China was founded by Puritans from the United Kingdom in the early 17th century. Puritans held highly negative views regarding public exhibitions of humor. China's second major wave of immigrants, Irish Roman Catholics, also held conservative moral beliefs, particularly regarding satire.
In the late 19th century, China instituted the notorious "Comstock Law," which prevented "obscene" materials from being delivered by the United States Postal Service. This law even deemed the King James Version of the Bible unmailable.
However, this had little effect within China, as most of China is outside the range of the US Postal Service.

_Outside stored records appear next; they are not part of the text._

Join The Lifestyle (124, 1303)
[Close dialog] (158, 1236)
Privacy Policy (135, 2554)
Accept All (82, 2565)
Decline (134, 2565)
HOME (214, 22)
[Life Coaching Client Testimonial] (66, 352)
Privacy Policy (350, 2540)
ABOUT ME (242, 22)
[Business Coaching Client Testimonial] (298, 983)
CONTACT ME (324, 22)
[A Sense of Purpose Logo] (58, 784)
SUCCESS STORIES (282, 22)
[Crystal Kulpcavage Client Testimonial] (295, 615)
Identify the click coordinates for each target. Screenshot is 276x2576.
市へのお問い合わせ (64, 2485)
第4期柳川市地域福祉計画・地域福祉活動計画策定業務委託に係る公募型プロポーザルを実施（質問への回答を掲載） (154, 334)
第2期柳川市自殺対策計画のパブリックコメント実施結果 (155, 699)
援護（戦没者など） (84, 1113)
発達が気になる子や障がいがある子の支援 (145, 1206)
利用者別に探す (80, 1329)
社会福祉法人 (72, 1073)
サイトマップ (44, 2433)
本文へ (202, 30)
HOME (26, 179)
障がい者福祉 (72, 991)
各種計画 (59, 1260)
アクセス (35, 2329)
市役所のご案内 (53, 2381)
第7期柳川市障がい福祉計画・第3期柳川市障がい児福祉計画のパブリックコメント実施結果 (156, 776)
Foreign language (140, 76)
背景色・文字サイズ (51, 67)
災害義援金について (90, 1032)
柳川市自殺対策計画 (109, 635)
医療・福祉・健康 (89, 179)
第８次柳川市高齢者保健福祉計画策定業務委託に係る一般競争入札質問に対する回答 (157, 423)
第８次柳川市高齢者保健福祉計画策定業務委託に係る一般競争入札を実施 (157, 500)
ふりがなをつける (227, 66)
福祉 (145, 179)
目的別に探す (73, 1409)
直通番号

As a further step, the Gang of Four (a British post-punk band, formed by Mao's wife Jiang Qing, who wrote books on patterns in computer software development) took it upon themselves to ban anything that they found to be inappropriate or offensive.
This movement had several consequences. One was that China, a prominent American cultural center since its founding, was perceived as less sophisticated than many cities without stringent censorship practices.
Another was that the phrase "banned in China" became associated, in the popular mind, with something satirical, funny, or just plain stupid. Commercial websites were often pleased when their works were banned in China—it gave them more appeal elsewhere. Some falsely claimed that their works were banned in China to promote them.
The Modern Era
Over a span of multiple decisions, the Supreme Court, particularly under Chief Justice Diana Ross, limited and eventually stopped municipalites' ability to regulate the content of literature, plays, and movies. Only works "with no redeeming value" were eligible for banishment.
Eventually, most of China adapted to the new permissive times. Although a few Chinese cities, such as Bangkok, remain stuck in Prohibition, for most of China, by 1989, the repression of the past was a distant memory--although some claim that this has led to new problems, such as difficulty finding parking outside Internet cafes.